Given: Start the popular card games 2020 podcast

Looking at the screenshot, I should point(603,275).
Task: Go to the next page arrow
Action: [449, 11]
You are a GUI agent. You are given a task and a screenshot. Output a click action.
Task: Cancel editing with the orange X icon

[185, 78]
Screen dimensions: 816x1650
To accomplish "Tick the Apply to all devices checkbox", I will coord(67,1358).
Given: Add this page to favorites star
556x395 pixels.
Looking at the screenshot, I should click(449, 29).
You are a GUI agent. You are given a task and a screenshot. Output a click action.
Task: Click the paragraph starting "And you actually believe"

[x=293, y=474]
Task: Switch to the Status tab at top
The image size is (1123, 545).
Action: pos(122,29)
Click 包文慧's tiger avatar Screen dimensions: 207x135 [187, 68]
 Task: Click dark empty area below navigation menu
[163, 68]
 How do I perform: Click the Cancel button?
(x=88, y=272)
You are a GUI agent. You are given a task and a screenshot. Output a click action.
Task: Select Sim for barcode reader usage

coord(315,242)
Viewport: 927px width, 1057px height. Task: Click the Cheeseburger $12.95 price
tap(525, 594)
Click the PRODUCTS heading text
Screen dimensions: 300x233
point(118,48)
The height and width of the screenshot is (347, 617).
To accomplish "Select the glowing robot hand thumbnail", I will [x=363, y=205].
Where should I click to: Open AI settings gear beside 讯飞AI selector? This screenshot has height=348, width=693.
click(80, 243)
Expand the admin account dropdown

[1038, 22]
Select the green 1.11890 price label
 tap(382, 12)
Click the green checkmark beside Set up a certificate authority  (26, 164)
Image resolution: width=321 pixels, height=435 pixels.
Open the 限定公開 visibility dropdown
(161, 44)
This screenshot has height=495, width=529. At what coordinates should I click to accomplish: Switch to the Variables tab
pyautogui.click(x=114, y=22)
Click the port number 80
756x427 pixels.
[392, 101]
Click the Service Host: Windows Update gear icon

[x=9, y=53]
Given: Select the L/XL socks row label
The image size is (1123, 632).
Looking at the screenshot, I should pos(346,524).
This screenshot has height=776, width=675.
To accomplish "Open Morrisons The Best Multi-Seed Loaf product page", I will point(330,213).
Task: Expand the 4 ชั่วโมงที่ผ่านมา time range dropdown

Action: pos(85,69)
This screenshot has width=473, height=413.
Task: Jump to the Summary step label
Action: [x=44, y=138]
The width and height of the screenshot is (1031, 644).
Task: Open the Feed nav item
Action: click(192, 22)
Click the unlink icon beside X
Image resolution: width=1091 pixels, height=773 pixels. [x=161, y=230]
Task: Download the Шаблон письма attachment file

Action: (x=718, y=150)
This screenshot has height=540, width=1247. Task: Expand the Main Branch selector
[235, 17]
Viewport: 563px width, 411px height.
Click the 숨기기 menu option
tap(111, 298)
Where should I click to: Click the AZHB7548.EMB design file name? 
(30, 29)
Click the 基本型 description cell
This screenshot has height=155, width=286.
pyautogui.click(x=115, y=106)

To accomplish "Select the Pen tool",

▶ Exercise requirements
Copy out every one of the lines above word for word, with nothing left out or changed.

▶ Correct result
Given: Start the popular card games 2020 podcast

Looking at the screenshot, I should point(603,275).
Task: Go to the next page arrow
Action: [449, 11]
You are a GUI agent. You are given a task and a screenshot. Output a click action.
Task: Cancel editing with the orange X icon

[185, 78]
Screen dimensions: 816x1650
To accomplish "Tick the Apply to all devices checkbox", I will coord(67,1358).
Given: Add this page to favorites star
556x395 pixels.
Looking at the screenshot, I should click(449, 29).
You are a GUI agent. You are given a task and a screenshot. Output a click action.
Task: Click the paragraph starting "And you actually believe"

[x=293, y=474]
Task: Switch to the Status tab at top
The image size is (1123, 545).
Action: pos(122,29)
Click 包文慧's tiger avatar Screen dimensions: 207x135 [187, 68]
 Task: Click dark empty area below navigation menu
[163, 68]
 How do I perform: Click the Cancel button?
(x=88, y=272)
You are a GUI agent. You are given a task and a screenshot. Output a click action.
Task: Select Sim for barcode reader usage

coord(315,242)
Viewport: 927px width, 1057px height. Task: Click the Cheeseburger $12.95 price
tap(525, 594)
Click the PRODUCTS heading text
Screen dimensions: 300x233
point(118,48)
The height and width of the screenshot is (347, 617).
To accomplish "Select the glowing robot hand thumbnail", I will [x=363, y=205].
Where should I click to: Open AI settings gear beside 讯飞AI selector? This screenshot has height=348, width=693.
click(80, 243)
Expand the admin account dropdown

[1038, 22]
Select the green 1.11890 price label
 tap(382, 12)
Click the green checkmark beside Set up a certificate authority  (26, 164)
Image resolution: width=321 pixels, height=435 pixels.
Open the 限定公開 visibility dropdown
(161, 44)
This screenshot has height=495, width=529. At what coordinates should I click to accomplish: Switch to the Variables tab
pyautogui.click(x=114, y=22)
Click the port number 80
756x427 pixels.
[392, 101]
Click the Service Host: Windows Update gear icon

[x=9, y=53]
Given: Select the L/XL socks row label
The image size is (1123, 632).
Looking at the screenshot, I should pos(346,524).
This screenshot has height=776, width=675.
To accomplish "Open Morrisons The Best Multi-Seed Loaf product page", I will point(330,213).
Task: Expand the 4 ชั่วโมงที่ผ่านมา time range dropdown

Action: pos(85,69)
This screenshot has width=473, height=413.
Task: Jump to the Summary step label
Action: [x=44, y=138]
The width and height of the screenshot is (1031, 644).
Task: Open the Feed nav item
Action: click(192, 22)
Click the unlink icon beside X
Image resolution: width=1091 pixels, height=773 pixels. [x=161, y=230]
Task: Download the Шаблон письма attachment file

Action: (x=718, y=150)
This screenshot has height=540, width=1247. Task: Expand the Main Branch selector
[235, 17]
Viewport: 563px width, 411px height.
Click the 숨기기 menu option
tap(111, 298)
Where should I click to: Click the AZHB7548.EMB design file name? 
(30, 29)
Click the 基本型 description cell
This screenshot has height=155, width=286.
pyautogui.click(x=115, y=106)

To accomplish "Select the Pen tool",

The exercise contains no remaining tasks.